Bion’s theory of thinking identifies the containing relationship between mother and child as a prototype for learning and future relationships. Bion suggests that there is a relationship between a state of mind and types of learning. The ultimate type of learning is learning from experience: this means being able to bear the anxieties associated with learning whilst reflecting on one’s experiences to make sense of the world around them. This type of learning can only happen when someone is in an introjective state of mind, which is located in an individual’s earliest experiences of learning. The infant who is able to bear frustration will be able to draw on his own resources; in Bion’s view, the infant is having his own thoughts and building a learning apparatus. Future learning opportunities will require similar state of mind for learning through experience.
In contrast, an individual who is in a paranoid-schizoid state of mind will fuel a more adhesive style of learning where ‘having’ knowledge becomes a substitute for real learning. An example of adhesive learning would be rote learning or memorizing a collection of facts. This process of acquiring knowledge becomes a means of avoiding the anxieties, which may be stirred up when you learn from experience. The act of ‘having’ a piece of knowledge feeds into a phantasy of omniscience and omnipotence as a defence against not knowing or being starved of thought.
A psychoanalytic approach to learning and development rejects the linear models of development and instead favours a ‘states of mind’ approach. Bion (1963) develops our understanding of these positions by the notation PS«D, which represents continuous movement between the two positions (paranoid-schizoid and depressive states). Internal development is not necessarily a linear path and may involve some fluctuation between the two positions. Emotional growth involves ‘catastrophic change’ and ever shifting mental states.
I am left wondering whether it is enough to deliver the Dweckian messages of motivation and mindset. I wonder whether being told to dig deep or be more resilient is enough.
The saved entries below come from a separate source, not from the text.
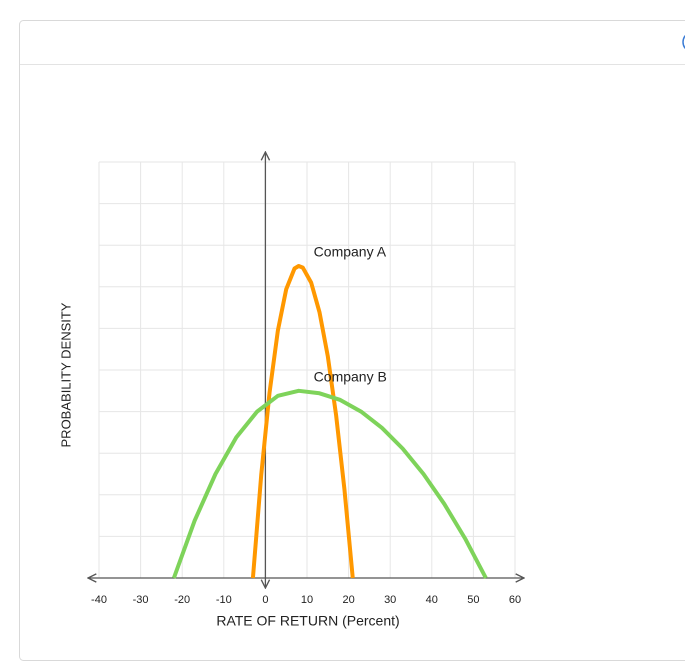  What do you see at coordinates (350, 252) in the screenshot?
I see `series-label: Company A` at bounding box center [350, 252]. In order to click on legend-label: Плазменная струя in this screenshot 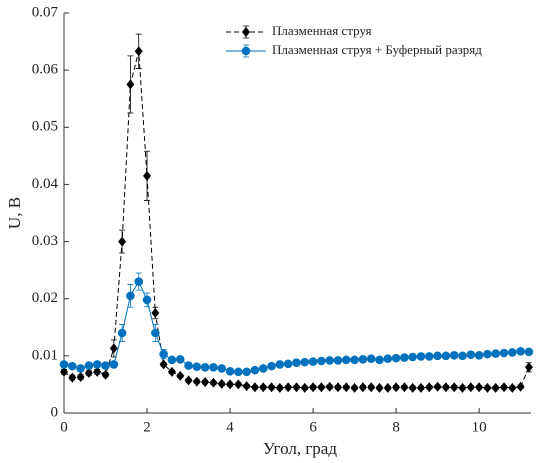, I will do `click(322, 30)`.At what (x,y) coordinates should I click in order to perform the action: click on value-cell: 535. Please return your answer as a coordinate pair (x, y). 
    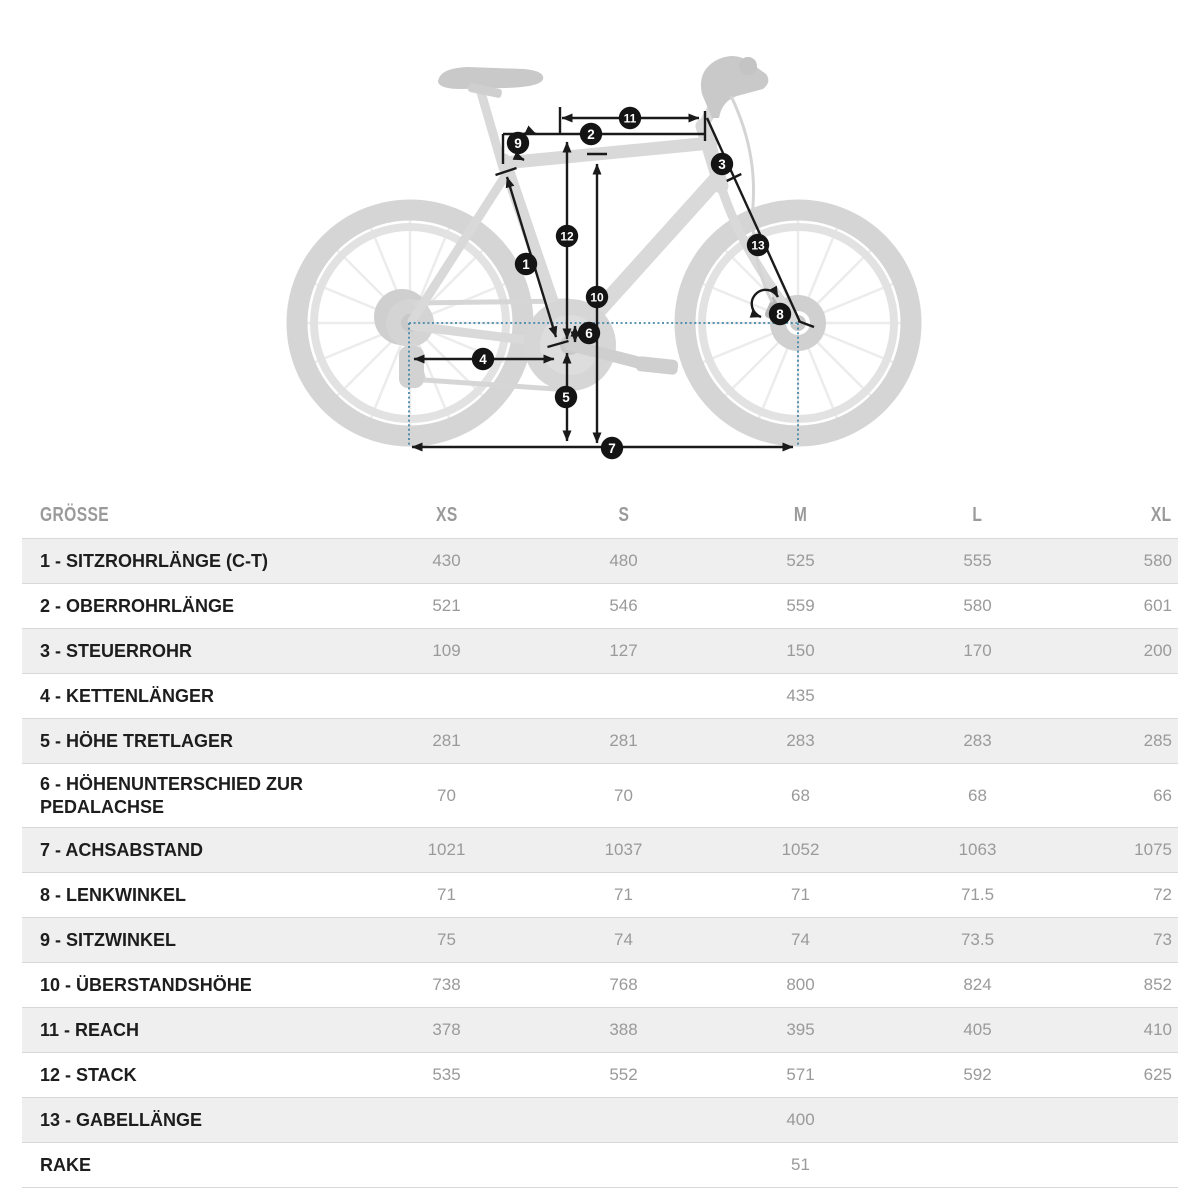
    Looking at the image, I should click on (446, 1074).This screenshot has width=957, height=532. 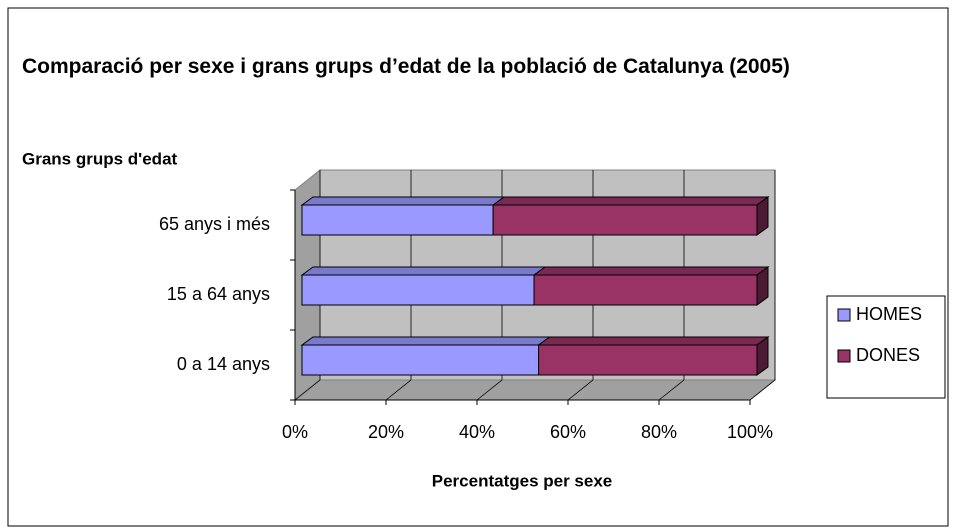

I wonder whether students also need someone to hold and experience some of the pain associated with learning. I am not advocating that we become emotional sponges for our students, nor that we do it for them or take the pain away. We to develop a language to talk about the anxieties surrounding learning and reflect on the important role of containment and what type of containers we need to be.
Bion, W. (1962) Learning from Experience. London: Heineman.
Bion, W. (1963) Elements of Psycho-Analysis. London: Heineman.
Canham, H and Youell, B. (2001) The developmental and educational context: The emotional experience of learning in Barwick, N. (ed) Clinical Counselling in Schools. London: Jessica Kingsley Publishers.
Klein, M. (1946) Notes on some schizoid mechanisms. In M. Klein (Ed.) Love, Guilt and Reparation and other works 1921 – 1945. London: Hogarth, 1975.
Salzberger-Wittenberg, I. (1999) The Emotional Experience of Learning and Teaching. London: Karnac.